> _YOUR GOAL_
Format each line of the entries below as a string in a single JSON list, one string per line, omitting blank lines.
====
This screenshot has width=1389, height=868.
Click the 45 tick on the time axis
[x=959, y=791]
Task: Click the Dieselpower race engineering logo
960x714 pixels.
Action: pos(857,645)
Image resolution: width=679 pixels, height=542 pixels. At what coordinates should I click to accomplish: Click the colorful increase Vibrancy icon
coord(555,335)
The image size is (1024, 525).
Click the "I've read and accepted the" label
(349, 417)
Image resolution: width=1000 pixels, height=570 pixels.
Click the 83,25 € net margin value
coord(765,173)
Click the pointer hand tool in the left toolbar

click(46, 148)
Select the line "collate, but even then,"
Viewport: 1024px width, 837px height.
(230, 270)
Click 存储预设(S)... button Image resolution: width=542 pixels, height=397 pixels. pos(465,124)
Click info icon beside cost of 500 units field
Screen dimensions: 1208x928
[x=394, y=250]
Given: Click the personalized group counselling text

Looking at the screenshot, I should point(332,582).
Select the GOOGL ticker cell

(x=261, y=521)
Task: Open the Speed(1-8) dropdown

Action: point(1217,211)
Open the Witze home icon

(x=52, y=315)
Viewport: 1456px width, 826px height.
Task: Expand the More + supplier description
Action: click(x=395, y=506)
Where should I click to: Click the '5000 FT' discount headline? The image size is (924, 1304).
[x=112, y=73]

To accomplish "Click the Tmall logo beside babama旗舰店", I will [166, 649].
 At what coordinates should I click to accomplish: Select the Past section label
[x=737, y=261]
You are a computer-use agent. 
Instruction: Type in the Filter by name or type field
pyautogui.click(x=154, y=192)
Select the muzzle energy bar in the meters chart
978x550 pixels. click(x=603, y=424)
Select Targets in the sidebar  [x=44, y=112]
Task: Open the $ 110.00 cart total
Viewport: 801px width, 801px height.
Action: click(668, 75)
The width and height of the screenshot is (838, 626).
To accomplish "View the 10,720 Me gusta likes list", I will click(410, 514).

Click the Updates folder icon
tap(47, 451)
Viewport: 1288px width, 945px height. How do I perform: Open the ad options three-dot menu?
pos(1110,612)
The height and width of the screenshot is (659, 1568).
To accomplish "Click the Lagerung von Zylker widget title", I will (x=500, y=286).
====
> _COMPLETE OUTPUT_
[
  "This screenshot has width=1389, height=868.",
  "Click the 45 tick on the time axis",
  "[x=959, y=791]",
  "Task: Click the Dieselpower race engineering logo",
  "960x714 pixels.",
  "Action: pos(857,645)",
  "Image resolution: width=679 pixels, height=542 pixels. At what coordinates should I click to accomplish: Click the colorful increase Vibrancy icon",
  "coord(555,335)",
  "The image size is (1024, 525).",
  "Click the \"I've read and accepted the\" label",
  "(349, 417)",
  "Image resolution: width=1000 pixels, height=570 pixels.",
  "Click the 83,25 € net margin value",
  "coord(765,173)",
  "Click the pointer hand tool in the left toolbar",
  "click(46, 148)",
  "Select the line \"collate, but even then,\"",
  "Viewport: 1024px width, 837px height.",
  "(230, 270)",
  "Click 存储预设(S)... button Image resolution: width=542 pixels, height=397 pixels. pos(465,124)",
  "Click info icon beside cost of 500 units field",
  "Screen dimensions: 1208x928",
  "[x=394, y=250]",
  "Given: Click the personalized group counselling text",
  "Looking at the screenshot, I should point(332,582).",
  "Select the GOOGL ticker cell",
  "(x=261, y=521)",
  "Task: Open the Speed(1-8) dropdown",
  "Action: point(1217,211)",
  "Open the Witze home icon",
  "(x=52, y=315)",
  "Viewport: 1456px width, 826px height.",
  "Task: Expand the More + supplier description",
  "Action: click(x=395, y=506)",
  "Where should I click to: Click the '5000 FT' discount headline? The image size is (924, 1304).",
  "[x=112, y=73]",
  "To accomplish \"Click the Tmall logo beside babama旗舰店\", I will [166, 649].",
  " At what coordinates should I click to accomplish: Select the Past section label",
  "[x=737, y=261]",
  "You are a computer-use agent. ",
  "Instruction: Type in the Filter by name or type field",
  "pyautogui.click(x=154, y=192)",
  "Select the muzzle energy bar in the meters chart",
  "978x550 pixels. click(x=603, y=424)",
  "Select Targets in the sidebar  [x=44, y=112]",
  "Task: Open the $ 110.00 cart total",
  "Viewport: 801px width, 801px height.",
  "Action: click(668, 75)",
  "The width and height of the screenshot is (838, 626).",
  "To accomplish \"View the 10,720 Me gusta likes list\", I will click(410, 514).",
  "Click the Updates folder icon",
  "tap(47, 451)",
  "Viewport: 1288px width, 945px height. How do I perform: Open the ad options three-dot menu?",
  "pos(1110,612)",
  "The height and width of the screenshot is (659, 1568).",
  "To accomplish \"Click the Lagerung von Zylker widget title\", I will (x=500, y=286)."
]